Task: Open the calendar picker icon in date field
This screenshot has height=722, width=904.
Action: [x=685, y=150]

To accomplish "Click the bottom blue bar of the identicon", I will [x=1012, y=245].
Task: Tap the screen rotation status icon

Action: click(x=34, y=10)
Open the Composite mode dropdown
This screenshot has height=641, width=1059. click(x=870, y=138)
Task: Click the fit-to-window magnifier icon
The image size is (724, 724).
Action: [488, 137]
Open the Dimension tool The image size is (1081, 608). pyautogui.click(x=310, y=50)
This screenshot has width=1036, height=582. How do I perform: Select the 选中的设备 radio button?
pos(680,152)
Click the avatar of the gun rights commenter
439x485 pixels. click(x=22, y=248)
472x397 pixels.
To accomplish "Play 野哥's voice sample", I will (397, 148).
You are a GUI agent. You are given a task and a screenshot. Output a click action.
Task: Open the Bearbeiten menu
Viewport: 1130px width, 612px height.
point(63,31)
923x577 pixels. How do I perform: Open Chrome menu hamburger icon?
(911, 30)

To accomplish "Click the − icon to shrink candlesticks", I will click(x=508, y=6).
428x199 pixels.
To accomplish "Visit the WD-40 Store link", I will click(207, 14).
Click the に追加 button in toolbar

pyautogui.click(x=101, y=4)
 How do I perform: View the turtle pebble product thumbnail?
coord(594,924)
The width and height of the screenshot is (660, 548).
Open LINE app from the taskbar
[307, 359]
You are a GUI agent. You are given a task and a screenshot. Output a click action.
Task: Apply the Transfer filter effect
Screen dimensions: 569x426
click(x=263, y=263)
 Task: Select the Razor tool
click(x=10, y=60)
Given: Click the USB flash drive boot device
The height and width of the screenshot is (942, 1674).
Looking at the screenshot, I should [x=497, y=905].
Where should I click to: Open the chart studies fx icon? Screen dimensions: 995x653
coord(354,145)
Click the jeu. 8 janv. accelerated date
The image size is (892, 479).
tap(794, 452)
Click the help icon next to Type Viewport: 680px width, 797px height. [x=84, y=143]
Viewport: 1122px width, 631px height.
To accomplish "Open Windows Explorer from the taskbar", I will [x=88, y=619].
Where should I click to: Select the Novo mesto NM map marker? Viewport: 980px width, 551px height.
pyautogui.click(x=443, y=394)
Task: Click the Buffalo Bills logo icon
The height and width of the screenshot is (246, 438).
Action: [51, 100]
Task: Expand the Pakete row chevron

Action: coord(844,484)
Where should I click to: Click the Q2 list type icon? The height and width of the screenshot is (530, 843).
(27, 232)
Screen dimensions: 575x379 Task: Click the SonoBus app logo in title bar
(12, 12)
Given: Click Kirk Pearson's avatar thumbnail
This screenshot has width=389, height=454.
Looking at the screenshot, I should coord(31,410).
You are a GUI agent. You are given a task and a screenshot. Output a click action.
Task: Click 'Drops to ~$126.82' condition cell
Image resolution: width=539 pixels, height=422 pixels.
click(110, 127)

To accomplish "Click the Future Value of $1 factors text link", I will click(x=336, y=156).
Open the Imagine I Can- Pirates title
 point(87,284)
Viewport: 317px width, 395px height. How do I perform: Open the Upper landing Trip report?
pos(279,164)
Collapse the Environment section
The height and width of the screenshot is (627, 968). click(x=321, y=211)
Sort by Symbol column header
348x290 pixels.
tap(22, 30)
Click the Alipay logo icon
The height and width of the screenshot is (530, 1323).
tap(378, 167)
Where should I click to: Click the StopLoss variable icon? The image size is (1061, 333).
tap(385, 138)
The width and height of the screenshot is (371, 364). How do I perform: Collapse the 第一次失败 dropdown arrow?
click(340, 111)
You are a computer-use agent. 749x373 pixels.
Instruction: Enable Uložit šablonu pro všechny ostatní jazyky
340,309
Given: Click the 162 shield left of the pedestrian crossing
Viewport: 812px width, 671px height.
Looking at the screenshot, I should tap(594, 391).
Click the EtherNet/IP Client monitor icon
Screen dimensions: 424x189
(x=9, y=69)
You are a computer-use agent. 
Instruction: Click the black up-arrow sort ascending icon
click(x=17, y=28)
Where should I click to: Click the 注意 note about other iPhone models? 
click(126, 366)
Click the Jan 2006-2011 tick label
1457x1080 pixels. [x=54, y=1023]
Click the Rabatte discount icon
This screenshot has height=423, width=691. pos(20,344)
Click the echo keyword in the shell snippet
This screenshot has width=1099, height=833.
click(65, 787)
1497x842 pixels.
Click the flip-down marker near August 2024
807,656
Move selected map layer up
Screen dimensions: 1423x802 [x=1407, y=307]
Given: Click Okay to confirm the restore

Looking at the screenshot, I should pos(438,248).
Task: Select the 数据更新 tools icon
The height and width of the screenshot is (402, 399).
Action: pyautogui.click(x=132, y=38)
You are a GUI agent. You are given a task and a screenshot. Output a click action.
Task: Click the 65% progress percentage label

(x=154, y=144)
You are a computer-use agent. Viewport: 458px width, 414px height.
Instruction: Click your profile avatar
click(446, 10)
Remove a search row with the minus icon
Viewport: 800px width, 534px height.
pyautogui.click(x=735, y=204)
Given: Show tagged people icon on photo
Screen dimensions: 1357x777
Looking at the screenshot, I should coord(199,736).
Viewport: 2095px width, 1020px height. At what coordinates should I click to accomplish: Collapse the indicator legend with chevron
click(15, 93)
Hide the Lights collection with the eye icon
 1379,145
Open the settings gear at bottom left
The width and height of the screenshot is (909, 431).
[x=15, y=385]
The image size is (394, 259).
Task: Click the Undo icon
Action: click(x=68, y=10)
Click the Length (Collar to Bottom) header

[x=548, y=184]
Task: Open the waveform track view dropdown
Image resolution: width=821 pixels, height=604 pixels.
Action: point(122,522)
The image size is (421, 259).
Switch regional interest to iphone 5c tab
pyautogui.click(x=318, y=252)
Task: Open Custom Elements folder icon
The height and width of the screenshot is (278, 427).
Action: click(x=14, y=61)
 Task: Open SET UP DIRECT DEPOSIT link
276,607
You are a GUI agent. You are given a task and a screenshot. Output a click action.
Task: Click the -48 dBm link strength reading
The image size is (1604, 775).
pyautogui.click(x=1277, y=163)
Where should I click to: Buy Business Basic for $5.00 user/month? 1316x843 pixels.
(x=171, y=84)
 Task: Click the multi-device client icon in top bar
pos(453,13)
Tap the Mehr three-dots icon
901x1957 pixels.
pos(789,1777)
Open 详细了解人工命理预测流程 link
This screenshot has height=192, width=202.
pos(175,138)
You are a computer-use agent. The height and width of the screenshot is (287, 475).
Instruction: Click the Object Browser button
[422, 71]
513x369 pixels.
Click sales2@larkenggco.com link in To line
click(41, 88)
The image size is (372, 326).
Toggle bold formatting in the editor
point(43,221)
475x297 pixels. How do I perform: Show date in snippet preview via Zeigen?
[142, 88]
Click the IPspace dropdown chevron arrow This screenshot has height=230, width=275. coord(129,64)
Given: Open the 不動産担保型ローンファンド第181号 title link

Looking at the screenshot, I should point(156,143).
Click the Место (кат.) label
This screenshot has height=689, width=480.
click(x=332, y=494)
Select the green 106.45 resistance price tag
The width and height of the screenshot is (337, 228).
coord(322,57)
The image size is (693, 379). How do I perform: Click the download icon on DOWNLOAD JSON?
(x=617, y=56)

◆ Goal:
Copy out every one of the lines above, word for word, with nothing changed.

◆ Problem solution:
Task: Open the calendar picker icon in date field
This screenshot has height=722, width=904.
Action: [x=685, y=150]

To accomplish "Click the bottom blue bar of the identicon", I will [x=1012, y=245].
Task: Tap the screen rotation status icon

Action: click(x=34, y=10)
Open the Composite mode dropdown
This screenshot has height=641, width=1059. click(x=870, y=138)
Task: Click the fit-to-window magnifier icon
The image size is (724, 724).
Action: [488, 137]
Open the Dimension tool The image size is (1081, 608). pyautogui.click(x=310, y=50)
This screenshot has width=1036, height=582. How do I perform: Select the 选中的设备 radio button?
pos(680,152)
Click the avatar of the gun rights commenter
439x485 pixels. click(x=22, y=248)
472x397 pixels.
To accomplish "Play 野哥's voice sample", I will (397, 148).
You are a GUI agent. You are given a task and a screenshot. Output a click action.
Task: Open the Bearbeiten menu
Viewport: 1130px width, 612px height.
point(63,31)
923x577 pixels. How do I perform: Open Chrome menu hamburger icon?
(911, 30)

To accomplish "Click the − icon to shrink candlesticks", I will click(x=508, y=6).
428x199 pixels.
To accomplish "Visit the WD-40 Store link", I will click(207, 14).
Click the に追加 button in toolbar

pyautogui.click(x=101, y=4)
 How do I perform: View the turtle pebble product thumbnail?
coord(594,924)
The width and height of the screenshot is (660, 548).
Open LINE app from the taskbar
[307, 359]
You are a GUI agent. You are given a task and a screenshot. Output a click action.
Task: Apply the Transfer filter effect
Screen dimensions: 569x426
click(x=263, y=263)
 Task: Select the Razor tool
click(x=10, y=60)
Given: Click the USB flash drive boot device
The height and width of the screenshot is (942, 1674).
Looking at the screenshot, I should [x=497, y=905].
Where should I click to: Open the chart studies fx icon? Screen dimensions: 995x653
coord(354,145)
Click the jeu. 8 janv. accelerated date
The image size is (892, 479).
tap(794, 452)
Click the help icon next to Type Viewport: 680px width, 797px height. [x=84, y=143]
Viewport: 1122px width, 631px height.
To accomplish "Open Windows Explorer from the taskbar", I will [x=88, y=619].
Where should I click to: Select the Novo mesto NM map marker? Viewport: 980px width, 551px height.
pyautogui.click(x=443, y=394)
Task: Click the Buffalo Bills logo icon
The height and width of the screenshot is (246, 438).
Action: [51, 100]
Task: Expand the Pakete row chevron

Action: coord(844,484)
Where should I click to: Click the Q2 list type icon? The height and width of the screenshot is (530, 843).
(27, 232)
Screen dimensions: 575x379 Task: Click the SonoBus app logo in title bar
(12, 12)
Given: Click Kirk Pearson's avatar thumbnail
This screenshot has width=389, height=454.
Looking at the screenshot, I should coord(31,410).
You are a GUI agent. You are given a task and a screenshot. Output a click action.
Task: Click 'Drops to ~$126.82' condition cell
Image resolution: width=539 pixels, height=422 pixels.
click(110, 127)

To accomplish "Click the Future Value of $1 factors text link", I will click(x=336, y=156).
Open the Imagine I Can- Pirates title
 point(87,284)
Viewport: 317px width, 395px height. How do I perform: Open the Upper landing Trip report?
pos(279,164)
Collapse the Environment section
The height and width of the screenshot is (627, 968). click(x=321, y=211)
Sort by Symbol column header
348x290 pixels.
tap(22, 30)
Click the Alipay logo icon
The height and width of the screenshot is (530, 1323).
tap(378, 167)
Where should I click to: Click the StopLoss variable icon? The image size is (1061, 333).
tap(385, 138)
The width and height of the screenshot is (371, 364). How do I perform: Collapse the 第一次失败 dropdown arrow?
click(340, 111)
You are a computer-use agent. 749x373 pixels.
Instruction: Enable Uložit šablonu pro všechny ostatní jazyky
340,309
Given: Click the 162 shield left of the pedestrian crossing
Viewport: 812px width, 671px height.
Looking at the screenshot, I should tap(594, 391).
Click the EtherNet/IP Client monitor icon
Screen dimensions: 424x189
(x=9, y=69)
You are a computer-use agent. 
Instruction: Click the black up-arrow sort ascending icon
click(x=17, y=28)
Where should I click to: Click the 注意 note about other iPhone models? 
click(126, 366)
Click the Jan 2006-2011 tick label
1457x1080 pixels. [x=54, y=1023]
Click the Rabatte discount icon
This screenshot has height=423, width=691. pos(20,344)
Click the echo keyword in the shell snippet
This screenshot has width=1099, height=833.
click(65, 787)
1497x842 pixels.
Click the flip-down marker near August 2024
807,656
Move selected map layer up
Screen dimensions: 1423x802 [x=1407, y=307]
Given: Click Okay to confirm the restore

Looking at the screenshot, I should pos(438,248).
Task: Select the 数据更新 tools icon
The height and width of the screenshot is (402, 399).
Action: pyautogui.click(x=132, y=38)
You are a GUI agent. You are given a task and a screenshot. Output a click action.
Task: Click the 65% progress percentage label

(x=154, y=144)
You are a computer-use agent. Viewport: 458px width, 414px height.
Instruction: Click your profile avatar
click(446, 10)
Remove a search row with the minus icon
Viewport: 800px width, 534px height.
pyautogui.click(x=735, y=204)
Given: Show tagged people icon on photo
Screen dimensions: 1357x777
Looking at the screenshot, I should coord(199,736).
Viewport: 2095px width, 1020px height. At what coordinates should I click to accomplish: Collapse the indicator legend with chevron
click(15, 93)
Hide the Lights collection with the eye icon
 1379,145
Open the settings gear at bottom left
The width and height of the screenshot is (909, 431).
[x=15, y=385]
The image size is (394, 259).
Task: Click the Undo icon
Action: click(x=68, y=10)
Click the Length (Collar to Bottom) header

[x=548, y=184]
Task: Open the waveform track view dropdown
Image resolution: width=821 pixels, height=604 pixels.
Action: point(122,522)
The image size is (421, 259).
Switch regional interest to iphone 5c tab
pyautogui.click(x=318, y=252)
Task: Open Custom Elements folder icon
The height and width of the screenshot is (278, 427).
Action: click(x=14, y=61)
 Task: Open SET UP DIRECT DEPOSIT link
276,607
You are a GUI agent. You are given a task and a screenshot. Output a click action.
Task: Click the -48 dBm link strength reading
The image size is (1604, 775).
pyautogui.click(x=1277, y=163)
Where should I click to: Buy Business Basic for $5.00 user/month? 1316x843 pixels.
(x=171, y=84)
 Task: Click the multi-device client icon in top bar
pos(453,13)
Tap the Mehr three-dots icon
901x1957 pixels.
pos(789,1777)
Open 详细了解人工命理预测流程 link
This screenshot has height=192, width=202.
pos(175,138)
You are a computer-use agent. The height and width of the screenshot is (287, 475).
Instruction: Click the Object Browser button
[422, 71]
513x369 pixels.
Click sales2@larkenggco.com link in To line
click(41, 88)
The image size is (372, 326).
Toggle bold formatting in the editor
point(43,221)
475x297 pixels. How do I perform: Show date in snippet preview via Zeigen?
[142, 88]
Click the IPspace dropdown chevron arrow This screenshot has height=230, width=275. coord(129,64)
Given: Open the 不動産担保型ローンファンド第181号 title link

Looking at the screenshot, I should point(156,143).
Click the Место (кат.) label
This screenshot has height=689, width=480.
click(x=332, y=494)
Select the green 106.45 resistance price tag
The width and height of the screenshot is (337, 228).
coord(322,57)
The image size is (693, 379). How do I perform: Click the download icon on DOWNLOAD JSON?
(x=617, y=56)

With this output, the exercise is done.